Collected data:
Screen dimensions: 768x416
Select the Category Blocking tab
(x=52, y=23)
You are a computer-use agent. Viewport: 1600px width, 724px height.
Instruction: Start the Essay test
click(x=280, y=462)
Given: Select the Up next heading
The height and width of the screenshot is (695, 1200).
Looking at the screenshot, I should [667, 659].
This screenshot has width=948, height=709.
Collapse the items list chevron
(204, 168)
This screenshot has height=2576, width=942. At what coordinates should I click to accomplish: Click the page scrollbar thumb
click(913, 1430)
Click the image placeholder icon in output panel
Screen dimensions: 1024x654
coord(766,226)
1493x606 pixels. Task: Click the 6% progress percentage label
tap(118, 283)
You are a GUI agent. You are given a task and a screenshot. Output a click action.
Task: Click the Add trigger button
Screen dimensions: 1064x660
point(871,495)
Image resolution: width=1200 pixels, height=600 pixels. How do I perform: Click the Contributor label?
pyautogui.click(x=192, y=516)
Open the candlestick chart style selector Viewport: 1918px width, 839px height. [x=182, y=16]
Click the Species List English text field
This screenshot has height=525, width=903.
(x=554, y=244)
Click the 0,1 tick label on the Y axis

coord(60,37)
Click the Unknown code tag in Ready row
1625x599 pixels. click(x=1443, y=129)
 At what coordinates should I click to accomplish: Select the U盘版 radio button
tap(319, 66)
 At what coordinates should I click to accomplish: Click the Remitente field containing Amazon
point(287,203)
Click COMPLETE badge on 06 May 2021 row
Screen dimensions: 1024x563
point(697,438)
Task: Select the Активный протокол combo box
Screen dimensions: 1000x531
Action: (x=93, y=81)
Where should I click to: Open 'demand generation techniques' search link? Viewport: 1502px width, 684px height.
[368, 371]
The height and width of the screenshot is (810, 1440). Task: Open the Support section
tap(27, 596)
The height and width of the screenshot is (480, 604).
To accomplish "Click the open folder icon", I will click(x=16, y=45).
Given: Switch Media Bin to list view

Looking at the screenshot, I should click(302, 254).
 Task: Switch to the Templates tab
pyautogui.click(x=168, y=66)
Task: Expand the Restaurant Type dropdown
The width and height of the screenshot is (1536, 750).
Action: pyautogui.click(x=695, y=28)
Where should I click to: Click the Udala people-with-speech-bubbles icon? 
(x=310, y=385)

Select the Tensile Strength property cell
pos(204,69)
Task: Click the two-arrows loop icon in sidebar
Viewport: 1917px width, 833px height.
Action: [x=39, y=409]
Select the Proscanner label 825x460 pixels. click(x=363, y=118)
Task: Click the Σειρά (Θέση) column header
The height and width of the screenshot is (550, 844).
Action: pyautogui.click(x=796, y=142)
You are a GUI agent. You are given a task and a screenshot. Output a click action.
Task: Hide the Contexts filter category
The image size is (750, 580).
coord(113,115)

### PROBLEM REQUIREMENTS
The answer must be an exact reproduction of all the records.

### RESPONSE
Screen dimensions: 768x416
Select the Category Blocking tab
(x=52, y=23)
You are a computer-use agent. Viewport: 1600px width, 724px height.
Instruction: Start the Essay test
click(x=280, y=462)
Given: Select the Up next heading
The height and width of the screenshot is (695, 1200).
Looking at the screenshot, I should [667, 659].
This screenshot has width=948, height=709.
Collapse the items list chevron
(204, 168)
This screenshot has height=2576, width=942. At what coordinates should I click to accomplish: Click the page scrollbar thumb
click(913, 1430)
Click the image placeholder icon in output panel
Screen dimensions: 1024x654
coord(766,226)
1493x606 pixels. Task: Click the 6% progress percentage label
tap(118, 283)
You are a GUI agent. You are given a task and a screenshot. Output a click action.
Task: Click the Add trigger button
Screen dimensions: 1064x660
point(871,495)
Image resolution: width=1200 pixels, height=600 pixels. How do I perform: Click the Contributor label?
pyautogui.click(x=192, y=516)
Open the candlestick chart style selector Viewport: 1918px width, 839px height. [x=182, y=16]
Click the Species List English text field
This screenshot has height=525, width=903.
(x=554, y=244)
Click the 0,1 tick label on the Y axis

coord(60,37)
Click the Unknown code tag in Ready row
1625x599 pixels. click(x=1443, y=129)
 At what coordinates should I click to accomplish: Select the U盘版 radio button
tap(319, 66)
 At what coordinates should I click to accomplish: Click the Remitente field containing Amazon
point(287,203)
Click COMPLETE badge on 06 May 2021 row
Screen dimensions: 1024x563
point(697,438)
Task: Select the Активный протокол combo box
Screen dimensions: 1000x531
Action: (x=93, y=81)
Where should I click to: Open 'demand generation techniques' search link? Viewport: 1502px width, 684px height.
[368, 371]
The height and width of the screenshot is (810, 1440). Task: Open the Support section
tap(27, 596)
The height and width of the screenshot is (480, 604).
To accomplish "Click the open folder icon", I will click(x=16, y=45).
Given: Switch Media Bin to list view

Looking at the screenshot, I should click(302, 254).
 Task: Switch to the Templates tab
pyautogui.click(x=168, y=66)
Task: Expand the Restaurant Type dropdown
The width and height of the screenshot is (1536, 750).
Action: pyautogui.click(x=695, y=28)
Where should I click to: Click the Udala people-with-speech-bubbles icon? 
(x=310, y=385)

Select the Tensile Strength property cell
pos(204,69)
Task: Click the two-arrows loop icon in sidebar
Viewport: 1917px width, 833px height.
Action: [x=39, y=409]
Select the Proscanner label 825x460 pixels. click(x=363, y=118)
Task: Click the Σειρά (Θέση) column header
The height and width of the screenshot is (550, 844).
Action: pyautogui.click(x=796, y=142)
You are a GUI agent. You are given a task and a screenshot. Output a click action.
Task: Hide the Contexts filter category
The image size is (750, 580).
coord(113,115)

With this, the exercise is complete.